## start Provided passage
Being a respected artist, writer and scholar didn’t keep Ralph Ellison from struggling with the issues of race and identity that plague other black men and women in our culture.
His 1952 novel “Invisible Man,” which won the National Book Award and is widely viewed as one of the great American novels of the 20th Century, deals with a narrator rendered invisible because others can’t or won’t see him for who he is. Ellison’s work explores the conflict between our American society’s division of people by race, class and identity and our ideal of “liberty and justice for all,” as presented in a curriculum developed by the Ralph Ellison Foundation.
The Ralph Ellison Foundation, an Oklahoma City-based nonprofit, says it is devoted to highlighting the accomplishments of Ellison, who was born in Oklahoma City in 1913, and empowering the lives other others through his legacy in the areas of literacy, music and the arts.
As part of that effort, the foundation brought one of its “In the Light Bulb Room” forums to Oklahoma State University Tuesday. The forum is named for a fictional room with 1,369 light bulbs hot wired into it where Ellison’s “Invisible Man” narrator retreats in search of literal illumination.
## end Provided passage
#### Exercise goal:
From the Ralph Ellison piece, reproduce the part that opens with "His 1952 novel" and closes with "Ralph Ellison Foundation.", swapping "curriculum" for "study guide".
## start Data provided
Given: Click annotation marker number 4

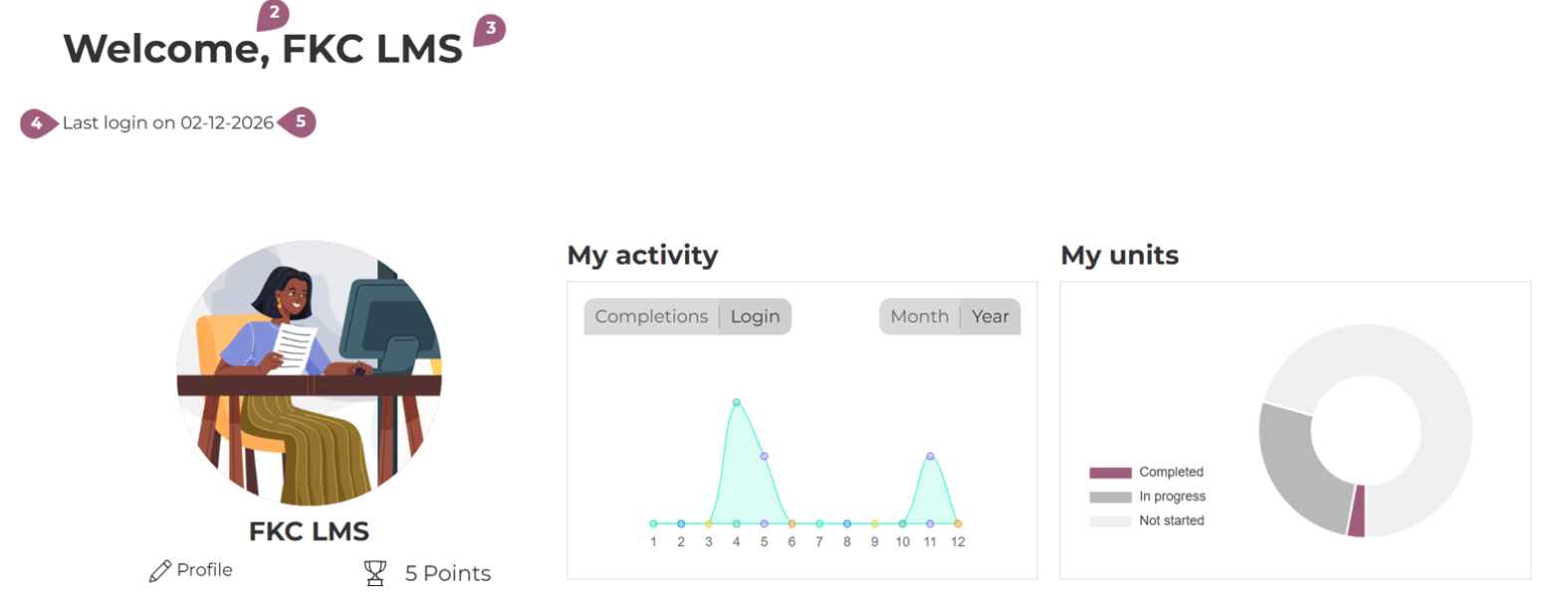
## end Data provided
## start Data provided
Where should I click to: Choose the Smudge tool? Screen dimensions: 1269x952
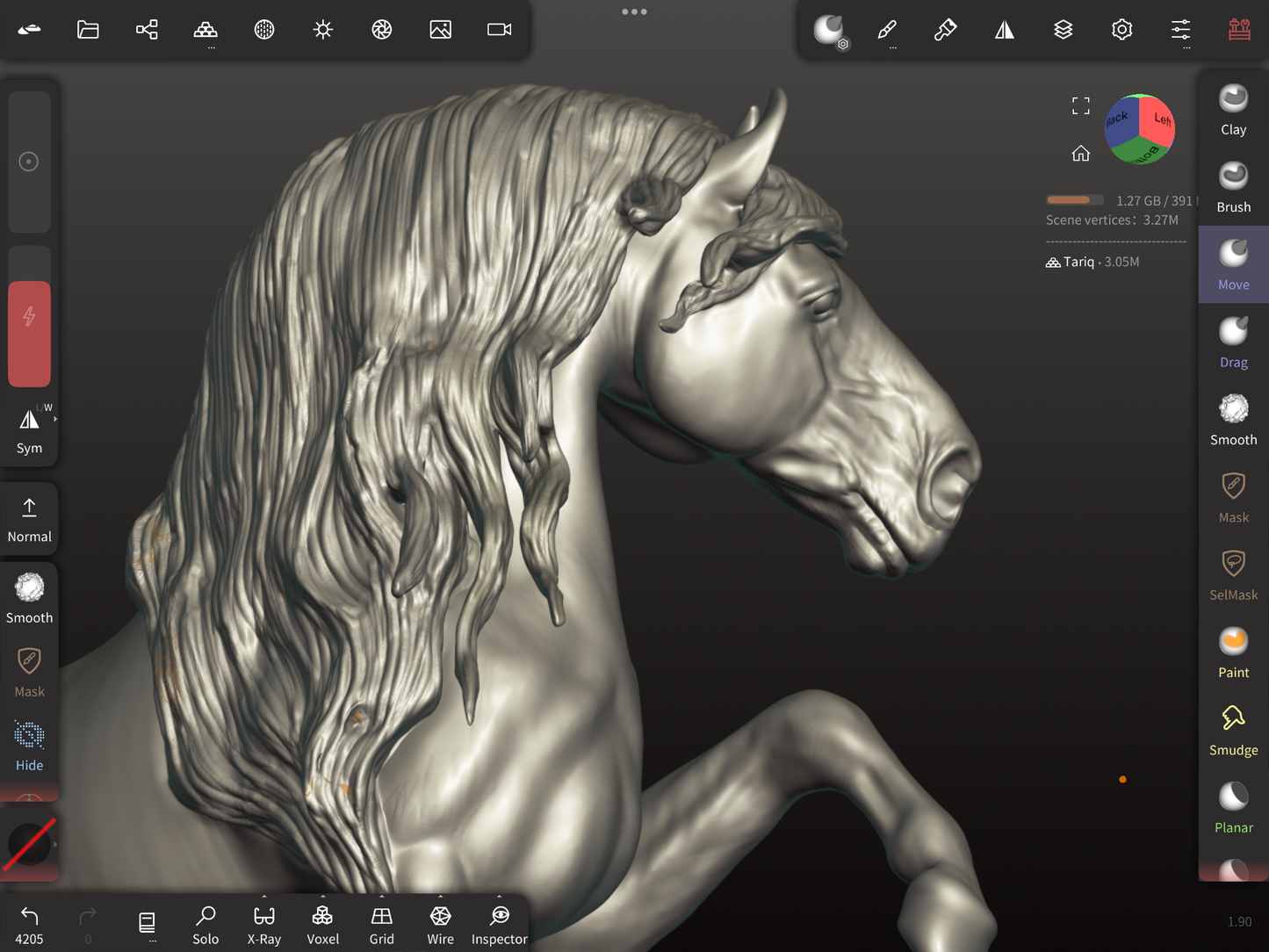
## end Data provided
## start Data provided
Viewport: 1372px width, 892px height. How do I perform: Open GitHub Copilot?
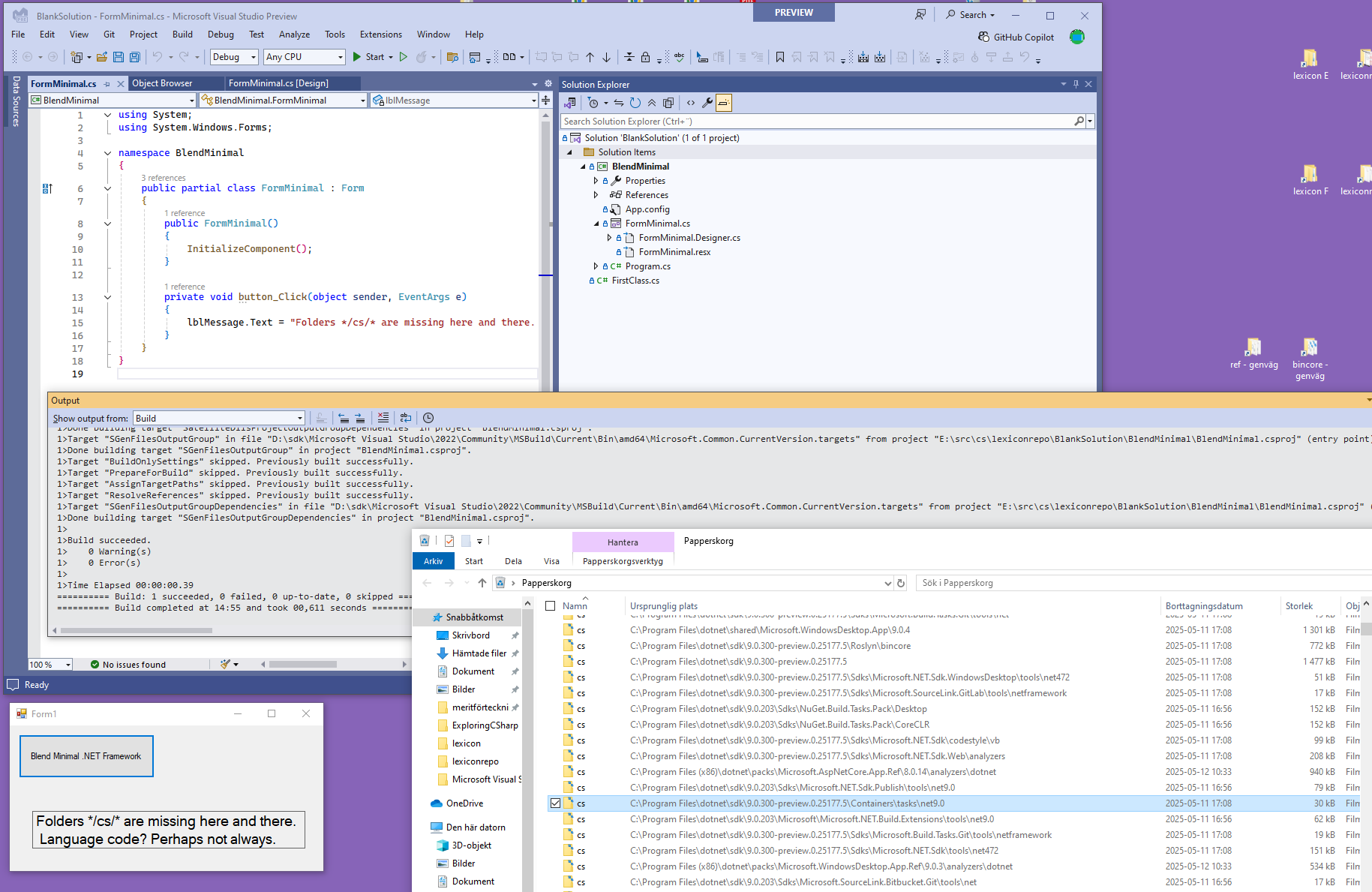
## end Data provided
#### The reply:
His 1952 novel “Invisible Man,” which won the National Book Award and is widely viewed as one of the great American novels of the 20th Century, deals with a narrator rendered invisible because others can’t or won’t see him for who he is. Ellison’s work explores the conflict between our American society’s division of people by race, class and identity and our ideal of “liberty and justice for all,” as presented in a study guide developed by the Ralph Ellison Foundation.